I have an almost complete disregard of precedent, and a faith in the possibility of something better. It irritates me to be told how things have always been done. I defy the tyranny of precedent. I go for anything new that might improve the past.”   –Clara Barton

I love teaching because it gives me the opportunity to form compassionate students.  After all, isn’t teaching about the hope that one of our students makes the world better?  Isn’t the goal of research to find something new that might improve the past? I suppose it is human nature to see oneself as in the mainstream of thought.  I have sometimes delighted in being outside the mainstream.  I enjoy thinking big thoughts and imagining something better, more compassionate, and less violent.  It is hard to imagine such a world when a child being held hostage after a shooting.
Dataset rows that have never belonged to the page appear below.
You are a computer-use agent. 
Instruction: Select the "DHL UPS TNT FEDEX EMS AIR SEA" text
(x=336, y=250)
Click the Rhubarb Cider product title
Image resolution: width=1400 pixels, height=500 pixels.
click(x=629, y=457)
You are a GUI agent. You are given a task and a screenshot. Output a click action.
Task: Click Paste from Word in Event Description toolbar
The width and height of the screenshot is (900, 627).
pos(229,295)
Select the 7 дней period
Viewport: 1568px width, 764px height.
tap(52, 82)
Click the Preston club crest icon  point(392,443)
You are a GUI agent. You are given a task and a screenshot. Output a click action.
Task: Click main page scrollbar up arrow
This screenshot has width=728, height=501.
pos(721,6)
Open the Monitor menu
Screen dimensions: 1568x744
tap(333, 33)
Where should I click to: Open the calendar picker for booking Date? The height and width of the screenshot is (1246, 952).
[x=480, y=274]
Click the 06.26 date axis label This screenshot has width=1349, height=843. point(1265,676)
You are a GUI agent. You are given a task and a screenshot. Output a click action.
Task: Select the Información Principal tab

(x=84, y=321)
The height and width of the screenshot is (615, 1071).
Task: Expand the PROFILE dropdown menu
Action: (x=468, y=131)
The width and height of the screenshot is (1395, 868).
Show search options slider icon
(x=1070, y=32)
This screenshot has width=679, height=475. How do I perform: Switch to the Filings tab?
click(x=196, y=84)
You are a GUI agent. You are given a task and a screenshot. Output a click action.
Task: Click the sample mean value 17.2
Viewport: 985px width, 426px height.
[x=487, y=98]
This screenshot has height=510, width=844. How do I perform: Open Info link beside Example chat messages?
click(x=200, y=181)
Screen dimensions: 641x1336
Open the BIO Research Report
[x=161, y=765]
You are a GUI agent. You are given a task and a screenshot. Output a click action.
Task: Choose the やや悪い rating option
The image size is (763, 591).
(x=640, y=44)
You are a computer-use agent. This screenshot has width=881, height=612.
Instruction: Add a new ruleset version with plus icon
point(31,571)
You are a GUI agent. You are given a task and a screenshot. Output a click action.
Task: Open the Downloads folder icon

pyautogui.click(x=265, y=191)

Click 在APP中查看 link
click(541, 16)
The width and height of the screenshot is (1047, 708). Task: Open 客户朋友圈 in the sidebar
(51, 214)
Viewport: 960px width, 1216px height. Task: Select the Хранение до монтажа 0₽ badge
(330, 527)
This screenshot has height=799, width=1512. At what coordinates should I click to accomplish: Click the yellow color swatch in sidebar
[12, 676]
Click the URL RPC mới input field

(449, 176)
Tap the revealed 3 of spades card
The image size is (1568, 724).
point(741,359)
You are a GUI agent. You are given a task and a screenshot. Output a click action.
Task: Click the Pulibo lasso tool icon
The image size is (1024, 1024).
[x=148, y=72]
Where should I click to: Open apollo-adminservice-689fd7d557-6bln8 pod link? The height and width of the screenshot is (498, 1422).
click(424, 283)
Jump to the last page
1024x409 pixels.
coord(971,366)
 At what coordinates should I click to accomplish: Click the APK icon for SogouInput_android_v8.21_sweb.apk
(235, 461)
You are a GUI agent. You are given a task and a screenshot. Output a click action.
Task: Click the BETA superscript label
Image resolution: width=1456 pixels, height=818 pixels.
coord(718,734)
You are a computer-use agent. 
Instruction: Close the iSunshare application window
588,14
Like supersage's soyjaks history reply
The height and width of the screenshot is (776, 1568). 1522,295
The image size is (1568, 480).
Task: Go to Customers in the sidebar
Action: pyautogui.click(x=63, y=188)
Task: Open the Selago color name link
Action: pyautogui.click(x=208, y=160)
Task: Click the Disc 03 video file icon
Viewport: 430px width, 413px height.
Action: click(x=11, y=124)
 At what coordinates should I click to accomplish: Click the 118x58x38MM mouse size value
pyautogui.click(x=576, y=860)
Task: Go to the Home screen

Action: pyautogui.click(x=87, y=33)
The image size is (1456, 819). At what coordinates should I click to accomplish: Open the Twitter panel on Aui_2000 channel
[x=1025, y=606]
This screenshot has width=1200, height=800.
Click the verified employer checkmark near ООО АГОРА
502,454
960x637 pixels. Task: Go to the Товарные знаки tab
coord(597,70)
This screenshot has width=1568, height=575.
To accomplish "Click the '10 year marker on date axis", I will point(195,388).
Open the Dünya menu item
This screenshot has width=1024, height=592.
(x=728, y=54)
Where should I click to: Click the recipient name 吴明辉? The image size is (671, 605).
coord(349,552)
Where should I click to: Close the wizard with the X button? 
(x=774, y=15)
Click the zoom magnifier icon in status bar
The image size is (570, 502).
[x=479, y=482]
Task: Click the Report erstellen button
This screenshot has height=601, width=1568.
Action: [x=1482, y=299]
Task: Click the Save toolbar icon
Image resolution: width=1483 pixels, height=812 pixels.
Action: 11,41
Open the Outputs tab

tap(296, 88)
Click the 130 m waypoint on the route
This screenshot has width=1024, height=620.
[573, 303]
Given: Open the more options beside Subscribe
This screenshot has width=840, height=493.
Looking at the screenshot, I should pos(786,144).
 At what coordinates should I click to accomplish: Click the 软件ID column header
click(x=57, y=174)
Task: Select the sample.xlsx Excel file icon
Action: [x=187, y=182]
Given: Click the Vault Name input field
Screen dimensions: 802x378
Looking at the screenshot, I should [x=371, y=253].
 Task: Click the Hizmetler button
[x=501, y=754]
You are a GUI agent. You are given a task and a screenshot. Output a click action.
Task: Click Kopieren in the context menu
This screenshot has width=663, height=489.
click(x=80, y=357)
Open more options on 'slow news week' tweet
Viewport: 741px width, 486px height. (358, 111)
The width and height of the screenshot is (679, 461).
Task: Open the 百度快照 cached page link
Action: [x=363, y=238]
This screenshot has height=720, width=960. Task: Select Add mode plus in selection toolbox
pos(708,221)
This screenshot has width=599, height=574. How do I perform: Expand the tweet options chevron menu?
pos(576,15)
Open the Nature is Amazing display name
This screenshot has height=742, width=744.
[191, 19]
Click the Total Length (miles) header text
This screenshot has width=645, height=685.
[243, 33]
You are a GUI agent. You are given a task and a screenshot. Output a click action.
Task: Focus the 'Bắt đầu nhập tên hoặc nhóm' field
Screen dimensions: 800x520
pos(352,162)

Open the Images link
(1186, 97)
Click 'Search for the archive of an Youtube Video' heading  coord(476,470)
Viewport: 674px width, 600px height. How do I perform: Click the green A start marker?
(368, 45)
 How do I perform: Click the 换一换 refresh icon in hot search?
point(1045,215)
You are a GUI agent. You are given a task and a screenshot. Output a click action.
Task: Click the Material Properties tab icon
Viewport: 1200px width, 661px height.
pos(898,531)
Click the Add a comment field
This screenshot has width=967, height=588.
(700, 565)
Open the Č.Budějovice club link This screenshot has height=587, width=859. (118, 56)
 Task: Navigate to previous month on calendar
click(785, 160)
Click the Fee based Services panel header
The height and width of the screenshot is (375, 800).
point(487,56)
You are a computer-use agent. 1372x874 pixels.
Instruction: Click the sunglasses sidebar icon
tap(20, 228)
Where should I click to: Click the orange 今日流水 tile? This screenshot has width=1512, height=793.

If we are going to change the way we approach violence it is not productive to say that a policy or law is ineffective when special interest managed to have enough holes in the policy or law that it looks like policy swiss cheese. The Violent Crime Control and Law Enforcement Act of 1994 expired in 2004 and there is great disagreement as to whether it had any effect on gun violence.  One problem was that there were so many exceptions as to make the law ineffective.  It starts by stating, “It shall be unlawful for a person to manufacture, transfer, or possess a semiautomatic assault weapon.”  What follows is a full page of exceptions and then a description of what it takes to be considered an assault weapon.  It would be comical if it weren’t for the fact that this legislation was meant to save lives.  Is it any wonder that it is hard to show if it was effective?

Christopher Koper (2004) did a good assessment of the impact of the assault weapons ban.  He stated,

Because offenders can substitute non-banned guns and small magazines for banned AWs and LCMs, there is not a clear rationale for expecting the ban to reduce assaults and robberies with guns.96 But by forcing AW and LCM offenders to substitute non-AWs with small magazines, the ban might reduce the number of shots fired per gun attack, thereby reducing both victims shot per gunfire incident and gunshot victims sustaining multiple wounds. (p.81)

He makes one point on which everyone should be able to agree – there is no single factor that influences violence.  During much of the research that occurred while the ban was in effect there was a crack epidemic that influenced violent behavior.  It also occurred shortly after the deinstitutionalization of the mentally ill when funding for and availability of outpatient clinics was completely inadequate for the large number of people who were no longer hospitalized.  In 2004 the ban expired and there is clear evidence the number of mass shootings has increased, but why?

We must examine the culture of violence not as merely a gun issue, or a mental health issue, or a drug issue, or even a moral issue.  We must examine the culture of violence as a threat to safety, security, and well-being.  The politicians and lobbyist had their chance to address the issues and they clearly demonstrated they cared more about their own self-interest than safety, security, or well-being of the citizens of the United States.  What they did went beyond benign neglect.  It was at best apathy and at the worst a lack of respect for human dignity and life.

It is time for academia, health care, and the faith communities to take on the issues that have resulted in the culture of violence.  We need a fresh perspective that is rational, evidence based, and driven by concerned citizens.  It is time to take the box the lobbyists and politicians have put the issue of gun violence in and break it down and throw it in the recycling bin.  It is time to think outside the box.  The people who care about rationality, evidence, and human dignity and are not driven by personal financial gain or votes need to step forward.  It would be nice if our government could be trusted to prevent violence, protect human dignity, and support a culture of life.  I do not think they have the courage to do so.  While politicians continue to talk to the people that stood by an let a culture of violence go unchecked those who view life as sacred need to address the issues with open minds and open hearts.  Finding the root cause of gun violence requires that be willing to accept that life is sacred.  Guns are not.